### Instructions
A. Set down exactly the part of the forum thread on tube amplifier power supplies that starts with "There is an" and goes on through "spouse. 😛 (Being silly.)".
B. Translate this sentence from the forum thread on tube amplifier power supplies into Spanish: "But this is of no consequence if the frequency is in the radio frequency range."
C. Write what comes next in the forum thread on tube amplifier power supplies, picking up after its final sentence.

### Selected extract
..........
There is an article I am thinking of, however, now realizing my text file with links is severely deficient in an ability to quickly find a link and will take hours and hours to find it again. No time now, got to fix lunch. Wouldn't it be nice if we didn't have to eat? We could save so much time. A compromise be a spouse. 😛 (Being silly.)
In an AC power supply there is no need for capacitors but a rectifier of some sort is still required for efficiency as most amps need a positive and/or negative voltage to work properly. Now a tube doesn’t care if the positive voltage is ac as long as the pulses are positive it will conduct the moment the voltage is high. If this is often enough a “steady” current flow is obtained. The audio signal will be chopped naturally because the current only flows in case the voltages are high. But this is of no consequence if the frequency is in the radio frequency range.
But all this is totally out if topic i guess.
More can found in this thread if you’re interested:
https://www.diyaudio.com/community/threads/zotl-and-ferrites.73135/
But all this is totally out if topic i guess.
More can found in this thread if you’re interested:
https://www.diyaudio.com/community/threads/zotl-and-ferrites.73135/
This does not make sense designers using a rectifier (bridge or tube) solely for voltage drop, be better to select a transformer with the desired B+ voltage.
..........
### Supplied data
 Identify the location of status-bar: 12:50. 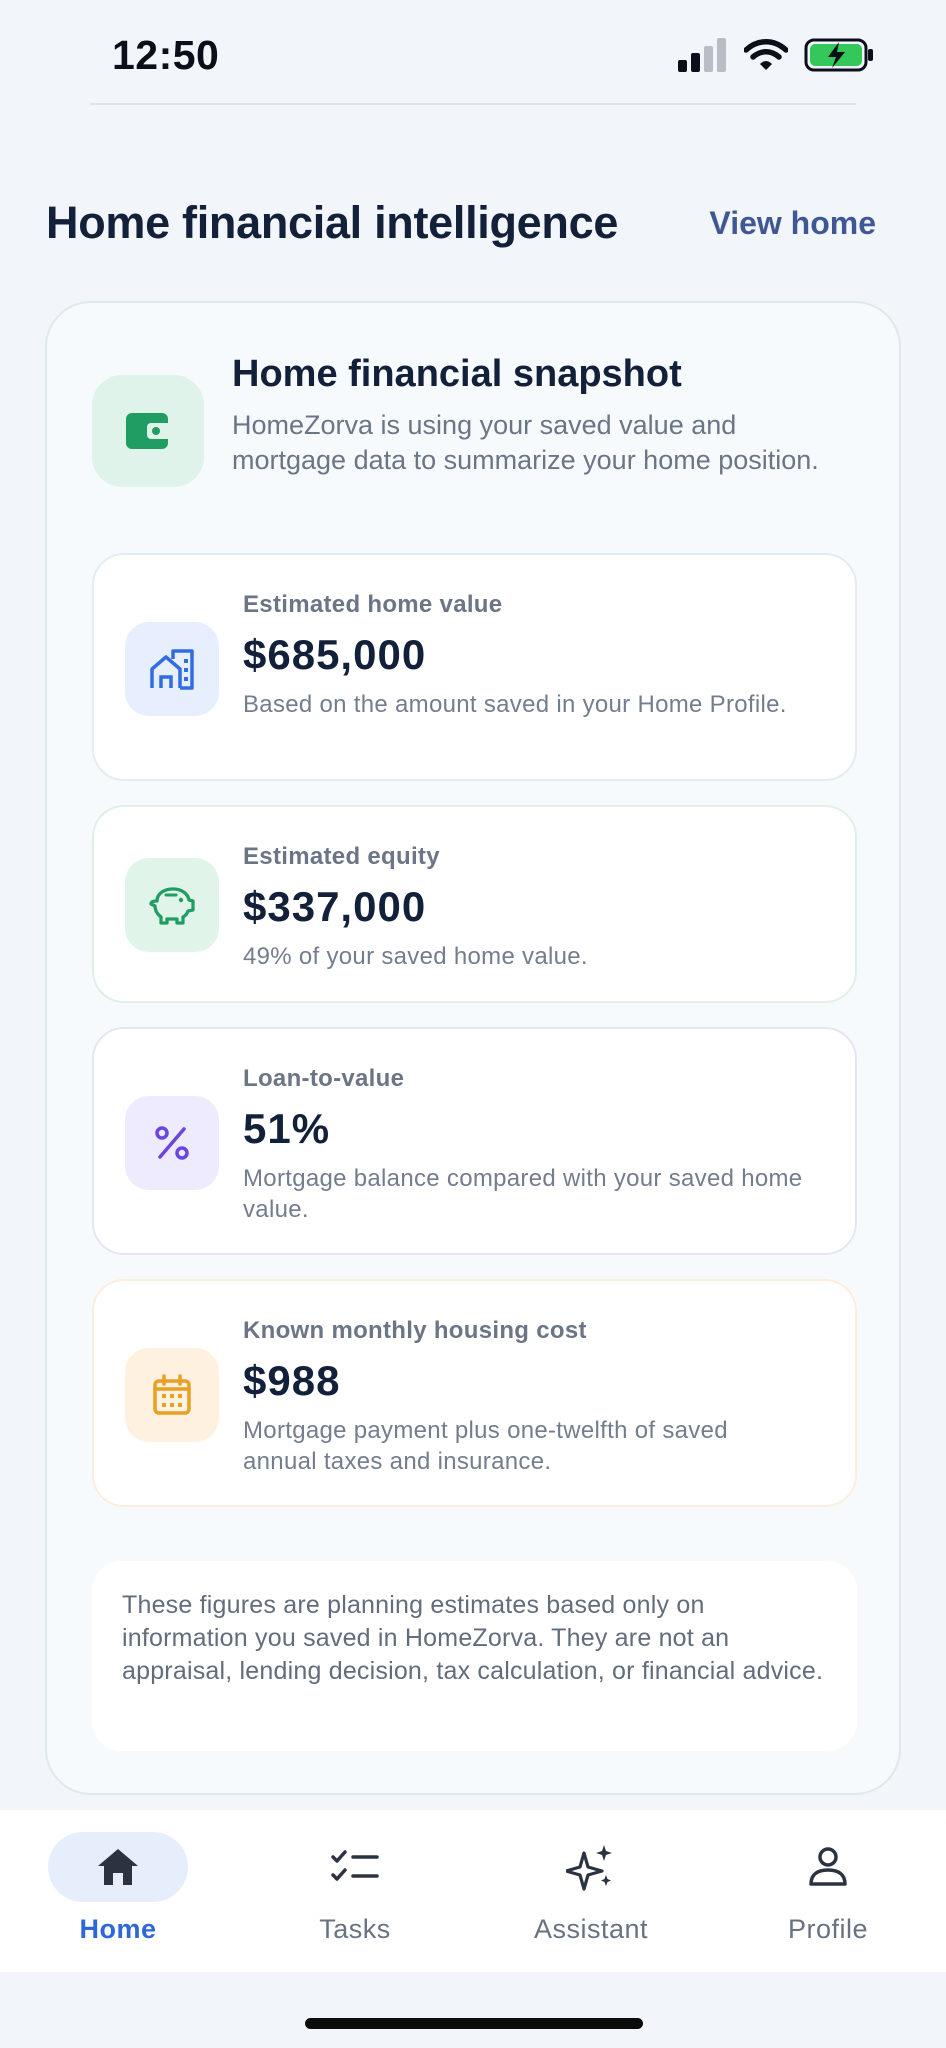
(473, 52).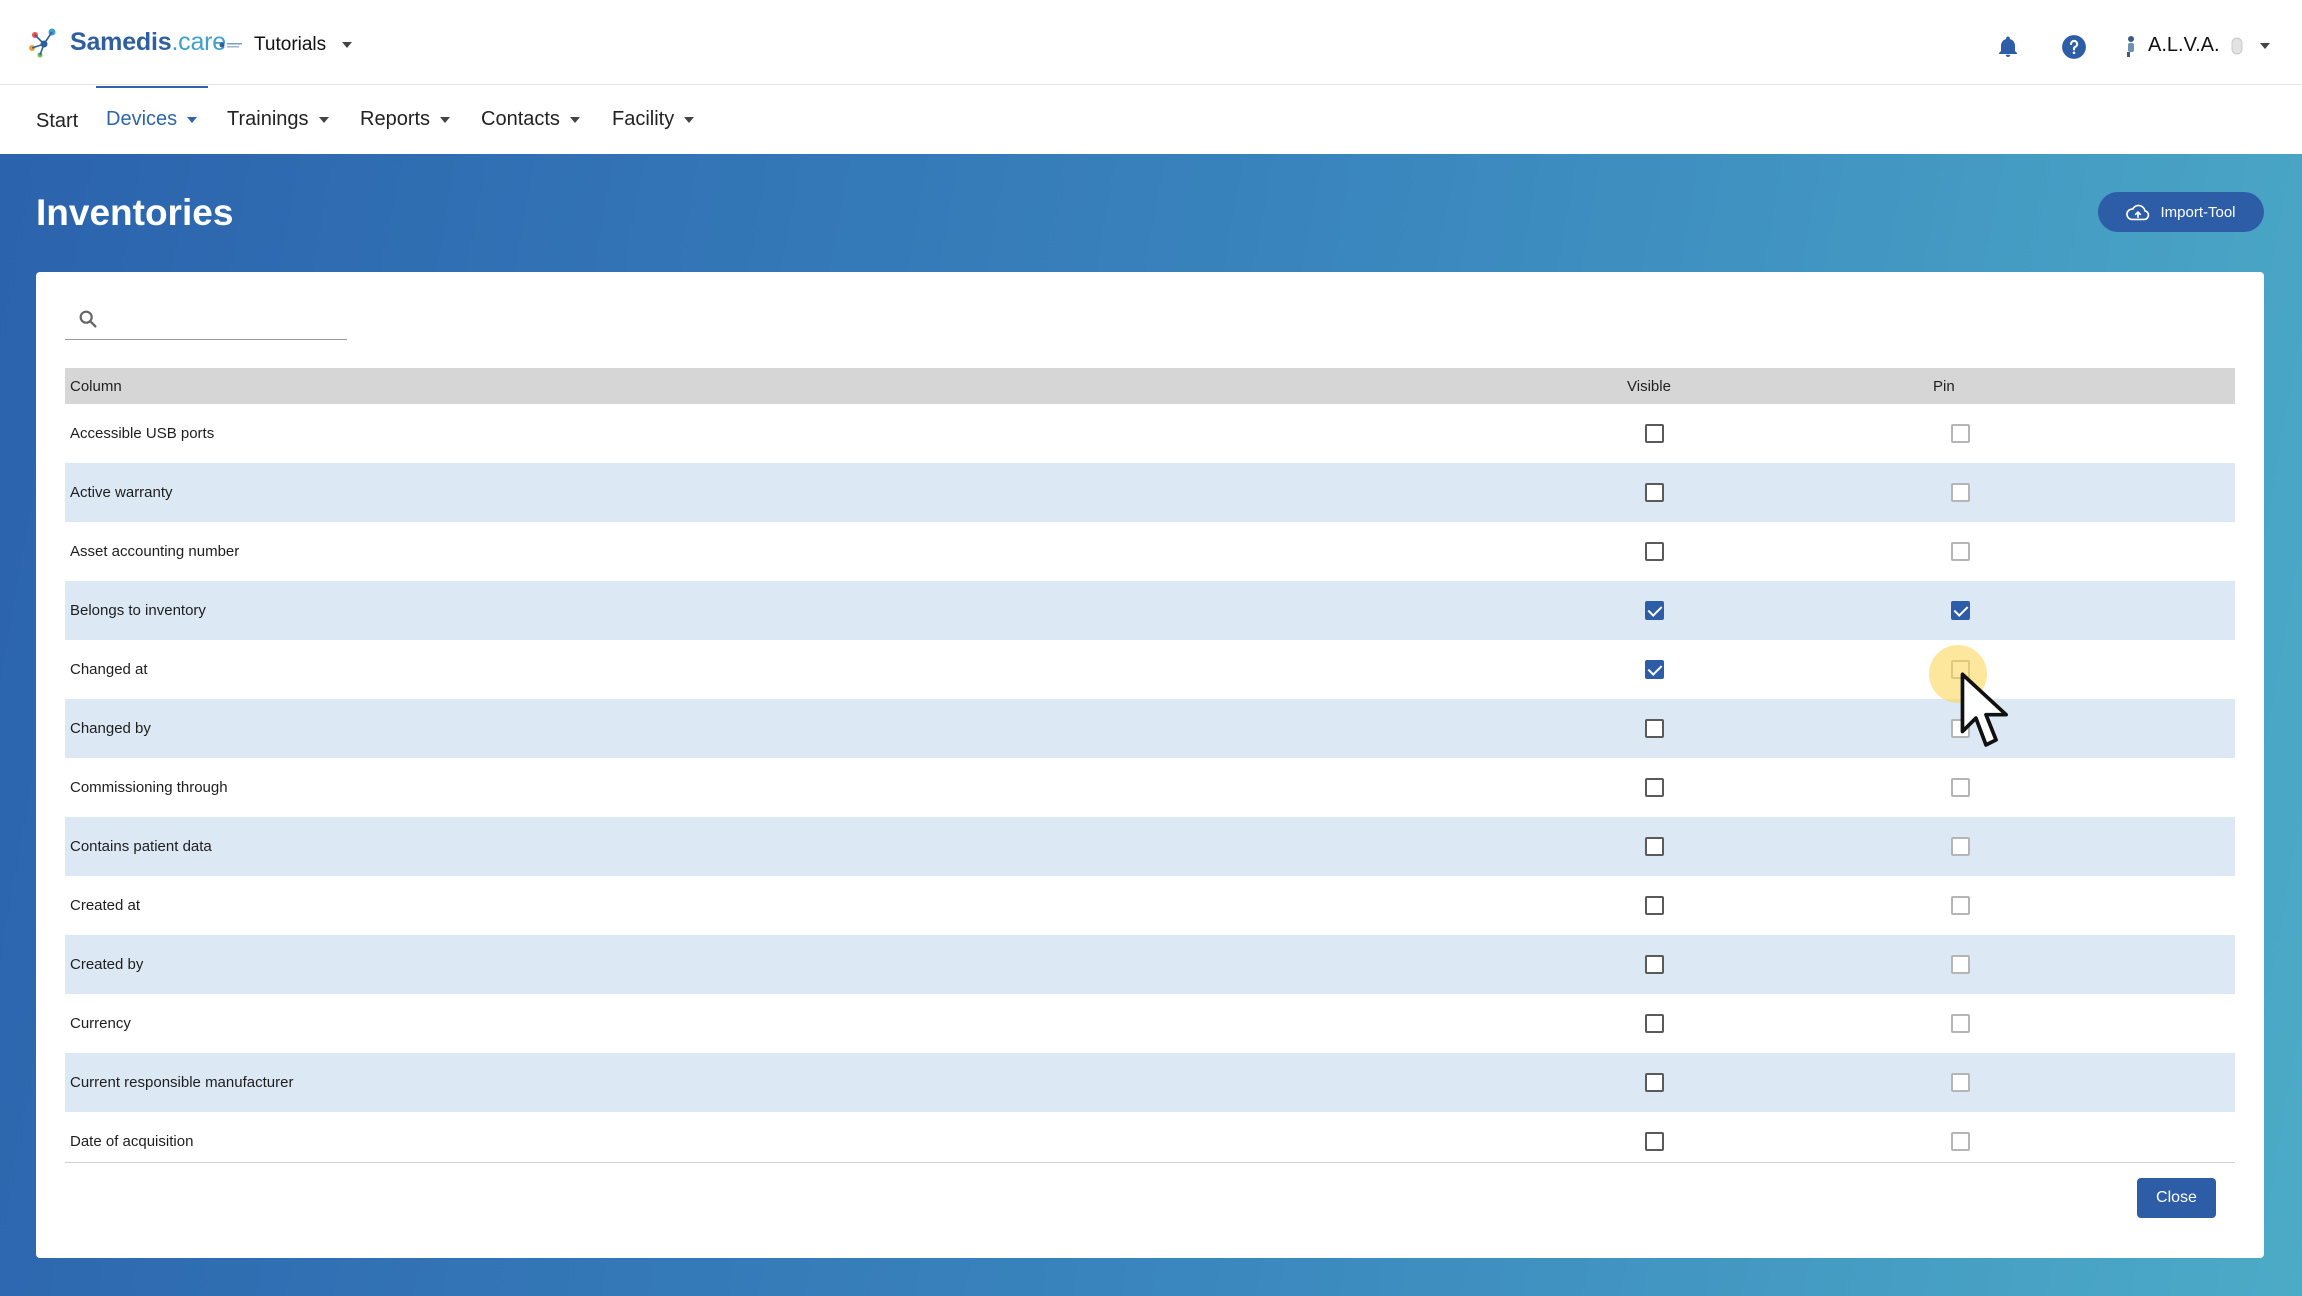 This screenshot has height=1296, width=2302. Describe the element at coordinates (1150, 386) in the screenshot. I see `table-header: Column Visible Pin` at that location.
..........
### Results for the exercise
A.
There is an article I am thinking of, however, now realizing my text file with links is severely deficient in an ability to quickly find a link and will take hours and hours to find it again. No time now, got to fix lunch. Wouldn't it be nice if we didn't have to eat? We could save so much time. A compromise be a spouse. 😛 (Being silly.)

B. Pero esto no tiene importancia si la frecuencia está en el rango de radiofrecuencia.

C.
I swear read that the input and output tubes' cathodes needed to be supplied with DC, not AC. Interesting they do not and does not affect the AC signal, would have thought the 50 or 60Hz of the mains would add into the signal. To take it further, then makes no sense why some amplifiers supply the filaments with DC, since the mains frequency isn't affecting the signal. Oh and EMF from the transformers then have no impact. I am clearly stunned by your statement.
Turns out the book has not arrived.
Not for voltage drop. Ac voltage without a rectifier will feed the amp also with negative voltages. This can get an issue in case the limit of the tube has reached ( max negative anode voltage rating).
Therefore providing only positive halves of the ac will be needed, hence the rectifier.
Therefore providing only positive halves of the ac will be needed, hence the rectifier.
So since ripple does not affect the signal, per your previous statement, then why are chokes and filters used?